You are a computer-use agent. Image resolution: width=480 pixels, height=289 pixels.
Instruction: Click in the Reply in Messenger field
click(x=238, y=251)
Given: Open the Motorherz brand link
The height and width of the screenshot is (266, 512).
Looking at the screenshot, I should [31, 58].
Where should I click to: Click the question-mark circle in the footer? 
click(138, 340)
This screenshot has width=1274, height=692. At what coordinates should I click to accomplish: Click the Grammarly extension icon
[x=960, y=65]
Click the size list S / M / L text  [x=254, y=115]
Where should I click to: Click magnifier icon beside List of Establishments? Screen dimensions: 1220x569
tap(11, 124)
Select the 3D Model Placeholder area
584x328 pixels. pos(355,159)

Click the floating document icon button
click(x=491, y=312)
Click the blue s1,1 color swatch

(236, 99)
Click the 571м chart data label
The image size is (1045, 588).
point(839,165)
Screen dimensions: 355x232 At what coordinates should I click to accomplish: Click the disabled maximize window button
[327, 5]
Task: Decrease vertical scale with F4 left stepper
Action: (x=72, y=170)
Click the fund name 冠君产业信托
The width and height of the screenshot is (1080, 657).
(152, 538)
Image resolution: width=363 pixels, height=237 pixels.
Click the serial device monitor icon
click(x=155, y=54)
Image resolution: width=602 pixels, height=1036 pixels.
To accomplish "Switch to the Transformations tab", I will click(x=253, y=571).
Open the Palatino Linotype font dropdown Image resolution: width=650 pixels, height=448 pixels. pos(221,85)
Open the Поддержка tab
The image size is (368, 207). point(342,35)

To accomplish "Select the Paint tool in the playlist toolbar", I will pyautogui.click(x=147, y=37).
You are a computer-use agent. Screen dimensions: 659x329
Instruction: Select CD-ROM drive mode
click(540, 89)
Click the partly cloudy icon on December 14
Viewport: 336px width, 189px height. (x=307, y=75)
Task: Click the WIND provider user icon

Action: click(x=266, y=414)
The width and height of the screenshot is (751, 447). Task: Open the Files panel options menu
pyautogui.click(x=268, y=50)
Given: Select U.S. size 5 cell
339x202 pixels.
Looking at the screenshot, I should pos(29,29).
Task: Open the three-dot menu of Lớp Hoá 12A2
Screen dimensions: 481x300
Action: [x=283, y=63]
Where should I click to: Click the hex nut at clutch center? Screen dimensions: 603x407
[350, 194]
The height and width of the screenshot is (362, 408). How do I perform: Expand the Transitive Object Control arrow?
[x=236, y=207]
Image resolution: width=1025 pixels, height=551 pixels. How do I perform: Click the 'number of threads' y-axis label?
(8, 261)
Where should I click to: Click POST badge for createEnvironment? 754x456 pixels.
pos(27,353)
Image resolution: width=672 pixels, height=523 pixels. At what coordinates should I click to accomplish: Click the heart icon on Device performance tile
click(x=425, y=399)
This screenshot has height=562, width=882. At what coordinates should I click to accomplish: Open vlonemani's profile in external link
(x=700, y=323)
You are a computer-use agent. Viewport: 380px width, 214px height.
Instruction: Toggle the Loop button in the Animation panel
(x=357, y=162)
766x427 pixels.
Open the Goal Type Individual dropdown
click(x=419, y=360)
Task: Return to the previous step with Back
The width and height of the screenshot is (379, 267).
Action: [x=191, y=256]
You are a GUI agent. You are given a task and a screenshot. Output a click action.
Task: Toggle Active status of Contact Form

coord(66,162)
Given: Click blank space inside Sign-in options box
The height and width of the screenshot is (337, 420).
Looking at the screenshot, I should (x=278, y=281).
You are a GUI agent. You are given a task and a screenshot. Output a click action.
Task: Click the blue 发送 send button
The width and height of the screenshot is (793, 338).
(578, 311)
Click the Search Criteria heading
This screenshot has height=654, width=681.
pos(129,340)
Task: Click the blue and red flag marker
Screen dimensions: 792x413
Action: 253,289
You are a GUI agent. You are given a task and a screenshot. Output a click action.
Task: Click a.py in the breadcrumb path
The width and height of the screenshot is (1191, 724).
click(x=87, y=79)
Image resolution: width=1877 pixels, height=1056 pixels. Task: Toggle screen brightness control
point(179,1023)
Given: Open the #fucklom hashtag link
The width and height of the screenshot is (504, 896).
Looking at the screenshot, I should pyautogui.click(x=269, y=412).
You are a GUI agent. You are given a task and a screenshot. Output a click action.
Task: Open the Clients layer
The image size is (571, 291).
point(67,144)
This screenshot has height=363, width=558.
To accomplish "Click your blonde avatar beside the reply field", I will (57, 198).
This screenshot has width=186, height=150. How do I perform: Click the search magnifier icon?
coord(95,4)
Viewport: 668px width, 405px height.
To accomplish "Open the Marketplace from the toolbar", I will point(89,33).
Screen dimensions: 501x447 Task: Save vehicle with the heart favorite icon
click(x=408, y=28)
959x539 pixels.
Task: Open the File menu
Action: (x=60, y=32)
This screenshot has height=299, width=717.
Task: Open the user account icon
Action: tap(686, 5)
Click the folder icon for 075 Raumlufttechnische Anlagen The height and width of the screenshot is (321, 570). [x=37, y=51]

----

Exercise directions ::
Examine the listing above and state the number of lines that contain the word "computer", with no further remarks.

Response to this task ::
3